Convert each line of the data below into a Markdown table with the columns "Row" and "Line", numbering the rows in order and skipping any blank lines.

Entries for locating words and elements:

═══

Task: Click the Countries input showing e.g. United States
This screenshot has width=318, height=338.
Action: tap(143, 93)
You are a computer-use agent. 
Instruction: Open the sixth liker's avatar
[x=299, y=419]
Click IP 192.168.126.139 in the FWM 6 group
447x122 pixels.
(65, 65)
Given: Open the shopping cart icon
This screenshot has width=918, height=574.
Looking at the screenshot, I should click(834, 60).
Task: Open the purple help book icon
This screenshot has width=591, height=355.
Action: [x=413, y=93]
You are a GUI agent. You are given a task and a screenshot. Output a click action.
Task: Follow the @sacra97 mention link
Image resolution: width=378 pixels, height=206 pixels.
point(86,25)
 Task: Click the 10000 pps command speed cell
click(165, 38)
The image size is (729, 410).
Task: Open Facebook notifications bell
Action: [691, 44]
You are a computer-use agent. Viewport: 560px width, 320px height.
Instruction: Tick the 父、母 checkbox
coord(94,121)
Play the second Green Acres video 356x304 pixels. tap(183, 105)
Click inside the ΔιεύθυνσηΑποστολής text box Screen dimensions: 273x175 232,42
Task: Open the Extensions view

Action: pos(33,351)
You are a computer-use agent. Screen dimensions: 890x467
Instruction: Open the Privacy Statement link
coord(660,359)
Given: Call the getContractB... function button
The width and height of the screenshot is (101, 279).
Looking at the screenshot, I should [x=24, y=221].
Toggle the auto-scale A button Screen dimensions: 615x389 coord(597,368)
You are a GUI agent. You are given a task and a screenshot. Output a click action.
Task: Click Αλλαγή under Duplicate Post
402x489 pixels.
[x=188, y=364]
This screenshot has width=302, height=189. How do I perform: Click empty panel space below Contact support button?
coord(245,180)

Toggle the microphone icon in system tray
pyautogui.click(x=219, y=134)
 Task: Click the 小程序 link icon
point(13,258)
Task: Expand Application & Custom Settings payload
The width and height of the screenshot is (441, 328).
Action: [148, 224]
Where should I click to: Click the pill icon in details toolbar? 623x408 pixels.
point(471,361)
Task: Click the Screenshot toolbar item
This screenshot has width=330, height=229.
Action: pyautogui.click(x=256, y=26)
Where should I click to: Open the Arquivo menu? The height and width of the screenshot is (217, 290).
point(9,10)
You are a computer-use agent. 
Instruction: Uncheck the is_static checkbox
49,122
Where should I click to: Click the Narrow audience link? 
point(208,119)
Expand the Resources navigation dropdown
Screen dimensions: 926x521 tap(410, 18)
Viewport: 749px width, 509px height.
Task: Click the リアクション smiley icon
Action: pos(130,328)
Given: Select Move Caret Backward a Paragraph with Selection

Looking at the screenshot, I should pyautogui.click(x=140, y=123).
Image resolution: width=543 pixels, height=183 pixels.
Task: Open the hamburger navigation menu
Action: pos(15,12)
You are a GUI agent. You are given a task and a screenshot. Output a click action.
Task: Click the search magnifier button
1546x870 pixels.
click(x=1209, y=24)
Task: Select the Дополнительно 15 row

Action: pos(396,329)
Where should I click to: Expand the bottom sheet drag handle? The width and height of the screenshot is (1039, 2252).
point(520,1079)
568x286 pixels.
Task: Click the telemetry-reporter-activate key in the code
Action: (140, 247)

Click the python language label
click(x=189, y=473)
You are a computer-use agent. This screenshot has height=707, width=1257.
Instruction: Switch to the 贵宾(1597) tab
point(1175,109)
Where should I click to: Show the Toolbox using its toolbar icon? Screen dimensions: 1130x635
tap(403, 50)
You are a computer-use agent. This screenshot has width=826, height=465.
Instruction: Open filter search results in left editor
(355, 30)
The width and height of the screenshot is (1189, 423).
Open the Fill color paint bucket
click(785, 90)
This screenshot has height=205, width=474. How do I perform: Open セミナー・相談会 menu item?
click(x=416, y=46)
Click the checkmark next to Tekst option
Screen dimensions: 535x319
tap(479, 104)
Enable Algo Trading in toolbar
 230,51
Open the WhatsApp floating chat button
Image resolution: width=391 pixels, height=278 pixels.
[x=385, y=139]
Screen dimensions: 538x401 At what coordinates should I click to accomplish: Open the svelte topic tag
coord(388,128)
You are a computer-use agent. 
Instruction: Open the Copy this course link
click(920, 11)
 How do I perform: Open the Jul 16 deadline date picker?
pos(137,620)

═══

**EXERCISE SOLUTION:**
| Row | Line |
|---|---|
| 1 | Task: Click the Countries input showing e.g. United States |
| 2 | This screenshot has width=318, height=338. |
| 3 | Action: tap(143, 93) |
| 4 | You are a computer-use agent.  |
| 5 | Instruction: Open the sixth liker's avatar |
| 6 | [x=299, y=419] |
| 7 | Click IP 192.168.126.139 in the FWM 6 group |
| 8 | 447x122 pixels. |
| 9 | (65, 65) |
| 10 | Given: Open the shopping cart icon |
| 11 | This screenshot has width=918, height=574. |
| 12 | Looking at the screenshot, I should click(834, 60). |
| 13 | Task: Open the purple help book icon |
| 14 | This screenshot has width=591, height=355. |
| 15 | Action: [x=413, y=93] |
| 16 | You are a GUI agent. You are given a task and a screenshot. Output a click action. |
| 17 | Task: Follow the @sacra97 mention link |
| 18 | Image resolution: width=378 pixels, height=206 pixels. |
| 19 | point(86,25) |
| 20 |  Task: Click the 10000 pps command speed cell |
| 21 | click(165, 38) |
| 22 | The image size is (729, 410). |
| 23 | Task: Open Facebook notifications bell |
| 24 | Action: [691, 44] |
| 25 | You are a computer-use agent. Viewport: 560px width, 320px height. |
| 26 | Instruction: Tick the 父、母 checkbox |
| 27 | coord(94,121) |
| 28 | Play the second Green Acres video 356x304 pixels. tap(183, 105) |
| 29 | Click inside the ΔιεύθυνσηΑποστολής text box Screen dimensions: 273x175 232,42 |
| 30 | Task: Open the Extensions view |
| 31 | Action: pos(33,351) |
| 32 | You are a computer-use agent. Screen dimensions: 890x467 |
| 33 | Instruction: Open the Privacy Statement link |
| 34 | coord(660,359) |
| 35 | Given: Call the getContractB... function button |
| 36 | The width and height of the screenshot is (101, 279). |
| 37 | Looking at the screenshot, I should [x=24, y=221]. |
| 38 | Toggle the auto-scale A button Screen dimensions: 615x389 coord(597,368) |
| 39 | You are a GUI agent. You are given a task and a screenshot. Output a click action. |
| 40 | Task: Click Αλλαγή under Duplicate Post |
| 41 | 402x489 pixels. |
| 42 | [x=188, y=364] |
| 43 | This screenshot has width=302, height=189. How do I perform: Click empty panel space below Contact support button? |
| 44 | coord(245,180) |
| 45 | Toggle the microphone icon in system tray |
| 46 | pyautogui.click(x=219, y=134) |
| 47 |  Task: Click the 小程序 link icon |
| 48 | point(13,258) |
| 49 | Task: Expand Application & Custom Settings payload |
| 50 | The width and height of the screenshot is (441, 328). |
| 51 | Action: [148, 224] |
| 52 | Where should I click to: Click the pill icon in details toolbar? 623x408 pixels. |
| 53 | point(471,361) |
| 54 | Task: Click the Screenshot toolbar item |
| 55 | This screenshot has width=330, height=229. |
| 56 | Action: pyautogui.click(x=256, y=26) |
| 57 | Where should I click to: Open the Arquivo menu? The height and width of the screenshot is (217, 290). |
| 58 | point(9,10) |
| 59 | You are a computer-use agent.  |
| 60 | Instruction: Uncheck the is_static checkbox |
| 61 | 49,122 |
| 62 | Where should I click to: Click the Narrow audience link?  |
| 63 | point(208,119) |
| 64 | Expand the Resources navigation dropdown |
| 65 | Screen dimensions: 926x521 tap(410, 18) |
| 66 | Viewport: 749px width, 509px height. |
| 67 | Task: Click the リアクション smiley icon |
| 68 | Action: pos(130,328) |
| 69 | Given: Select Move Caret Backward a Paragraph with Selection |
| 70 | Looking at the screenshot, I should pyautogui.click(x=140, y=123). |
| 71 | Image resolution: width=543 pixels, height=183 pixels. |
| 72 | Task: Open the hamburger navigation menu |
| 73 | Action: pos(15,12) |
| 74 | You are a GUI agent. You are given a task and a screenshot. Output a click action. |
| 75 | Task: Click the search magnifier button |
| 76 | 1546x870 pixels. |
| 77 | click(x=1209, y=24) |
| 78 | Task: Select the Дополнительно 15 row |
| 79 | Action: pos(396,329) |
| 80 | Where should I click to: Expand the bottom sheet drag handle? The width and height of the screenshot is (1039, 2252). |
| 81 | point(520,1079) |
| 82 | 568x286 pixels. |
| 83 | Task: Click the telemetry-reporter-activate key in the code |
| 84 | Action: (140, 247) |
| 85 | Click the python language label |
| 86 | click(x=189, y=473) |
| 87 | You are a computer-use agent. This screenshot has height=707, width=1257. |
| 88 | Instruction: Switch to the 贵宾(1597) tab |
| 89 | point(1175,109) |
| 90 | Where should I click to: Show the Toolbox using its toolbar icon? Screen dimensions: 1130x635 |
| 91 | tap(403, 50) |
| 92 | You are a computer-use agent. This screenshot has width=826, height=465. |
| 93 | Instruction: Open filter search results in left editor |
| 94 | (355, 30) |
| 95 | The width and height of the screenshot is (1189, 423). |
| 96 | Open the Fill color paint bucket |
| 97 | click(785, 90) |
| 98 | This screenshot has height=205, width=474. How do I perform: Open セミナー・相談会 menu item? |
| 99 | click(x=416, y=46) |
| 100 | Click the checkmark next to Tekst option |
| 101 | Screen dimensions: 535x319 |
| 102 | tap(479, 104) |
| 103 | Enable Algo Trading in toolbar |
| 104 |  230,51 |
| 105 | Open the WhatsApp floating chat button |
| 106 | Image resolution: width=391 pixels, height=278 pixels. |
| 107 | [x=385, y=139] |
| 108 | Screen dimensions: 538x401 At what coordinates should I click to accomplish: Open the svelte topic tag |
| 109 | coord(388,128) |
| 110 | You are a computer-use agent.  |
| 111 | Instruction: Open the Copy this course link |
| 112 | click(920, 11) |
| 113 |  How do I perform: Open the Jul 16 deadline date picker? |
| 114 | pos(137,620) |